___ Page text ___

Blessed are the poor in spirit, for theirs is the kingdom of heaven.
Blessed are those who mourn, for they will be comforted.
Blessed are the meek, for they will inherit the earth.
Blessed are those who hunger and thirst for righteousness,
for they will be filled.
Blessed are the merciful, for they will be shown mercy.
Blessed are the pure in heart, for they will see God.
Blessed are the peacemakers, for they will be called children of God.
Blessed are those who are persecuted because of righteousness,
for theirs is the kingdom of heaven.

After reading through the passage, she asked: How have you seen these qualities in your own life? Here are some things that have stood out to me in my life from the Beatitudes.

The Beatitudes are Jesus sharing his heart right at the beginning of his ministry on earth, saying, these are the core values which motivate me and I want them to motivate you too, if you choose to become my followers.

Blessed are the poor in spirit, for theirs is the kingdom of heaven.

I believe “the poor in spirit” are the humble. This is consistent with Jesus’ teaching on humility which he exemplified in his own life on earth. So anyone who becomes as humble as this little child is the greatest in the Kingdom of Heaven. Matthew 18:4. New Living Translation (NLT)

How did I experience this?  After the genocide in Rwanda, I reached a point of desperation which led me to realize that I needed Jesus to heal me from bitterness and un-forgiveness and He did. That healing taught me to be humble. I could not do it on my own.

Blessed are those who mourn, for they will be comforted.

I believe “those who mourn” has something to do with the characteristic of humility. When God healed my bitterness and un-forgiveness, he also gave me a vision to share the same healing with others who are hurting. Whenever I think about what happened in Rwanda, and similar things happening in other places, I mourn because the root causes of genocide are not far from the surface. The mourning is like a reminder to me that we have to keep vigilant against the works of the devil.

Blessed are the meek, for they will inherit the earth.

I believe “the meek” are the obedient. When God brought me to the point of humility and mourning, he also taught me to be obedient to His Word. Before the genocide, I had put all my energy and trust in a political solution, thinking that Governments and the UN would fix our problems. After the genocide, God clearly showed me that all the solutions are found in his Word. Applying God’s Word to every root of our sins and problems has now become my passion.

___ Extracted records ___

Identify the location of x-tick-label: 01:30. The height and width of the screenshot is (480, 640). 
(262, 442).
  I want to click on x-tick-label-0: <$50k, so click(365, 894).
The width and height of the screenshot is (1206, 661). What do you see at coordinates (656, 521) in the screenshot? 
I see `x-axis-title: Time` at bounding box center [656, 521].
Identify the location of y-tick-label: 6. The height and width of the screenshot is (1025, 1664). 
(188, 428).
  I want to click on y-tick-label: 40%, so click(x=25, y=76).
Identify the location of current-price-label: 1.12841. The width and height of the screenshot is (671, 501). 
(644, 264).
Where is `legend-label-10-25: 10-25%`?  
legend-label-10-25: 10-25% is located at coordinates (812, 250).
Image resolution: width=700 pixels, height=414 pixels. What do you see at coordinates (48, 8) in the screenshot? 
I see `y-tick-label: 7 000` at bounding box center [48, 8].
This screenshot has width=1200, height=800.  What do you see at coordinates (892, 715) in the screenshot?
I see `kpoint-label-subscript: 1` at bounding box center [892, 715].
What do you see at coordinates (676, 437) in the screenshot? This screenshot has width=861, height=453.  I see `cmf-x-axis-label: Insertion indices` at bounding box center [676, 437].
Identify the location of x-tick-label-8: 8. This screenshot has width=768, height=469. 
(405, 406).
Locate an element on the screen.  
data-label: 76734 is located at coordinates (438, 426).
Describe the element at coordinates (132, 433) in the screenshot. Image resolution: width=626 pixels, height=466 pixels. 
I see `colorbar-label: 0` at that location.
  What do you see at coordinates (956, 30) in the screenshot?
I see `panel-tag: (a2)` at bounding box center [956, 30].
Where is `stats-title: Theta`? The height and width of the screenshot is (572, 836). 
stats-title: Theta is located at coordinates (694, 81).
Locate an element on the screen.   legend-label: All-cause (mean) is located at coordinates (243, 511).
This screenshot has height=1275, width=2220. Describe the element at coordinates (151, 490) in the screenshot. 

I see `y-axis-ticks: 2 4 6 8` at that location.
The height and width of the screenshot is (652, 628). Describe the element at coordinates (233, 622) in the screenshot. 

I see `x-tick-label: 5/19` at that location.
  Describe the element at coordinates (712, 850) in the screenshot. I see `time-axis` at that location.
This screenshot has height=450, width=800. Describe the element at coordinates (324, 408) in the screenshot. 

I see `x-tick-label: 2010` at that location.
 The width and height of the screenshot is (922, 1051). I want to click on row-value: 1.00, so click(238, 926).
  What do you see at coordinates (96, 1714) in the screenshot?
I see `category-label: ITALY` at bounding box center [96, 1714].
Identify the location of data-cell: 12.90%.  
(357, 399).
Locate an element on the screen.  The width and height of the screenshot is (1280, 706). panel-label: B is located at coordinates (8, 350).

___

# [Problems and tasks]
• A. In the Beatitudes reflection, why does the writer mourn when thinking about Rwanda and similar events elsewhere? Answer in one to three sentences.
• B. Reproduce the rows from the line with "This screenshot has height=450, width=800." to the line with "(357, 399).", including both of those lines.

# [Task-by-task outputs]
• A. The writer mourns because the root causes of genocide are not far from the surface. That mourning reminds the writer of the need to keep vigilant against the works of the devil.

• B.
This screenshot has height=450, width=800. Describe the element at coordinates (324, 408) in the screenshot. 

I see `x-tick-label: 2010` at that location.
 The width and height of the screenshot is (922, 1051). I want to click on row-value: 1.00, so click(238, 926).
  What do you see at coordinates (96, 1714) in the screenshot?
I see `category-label: ITALY` at bounding box center [96, 1714].
Identify the location of data-cell: 12.90%.  
(357, 399).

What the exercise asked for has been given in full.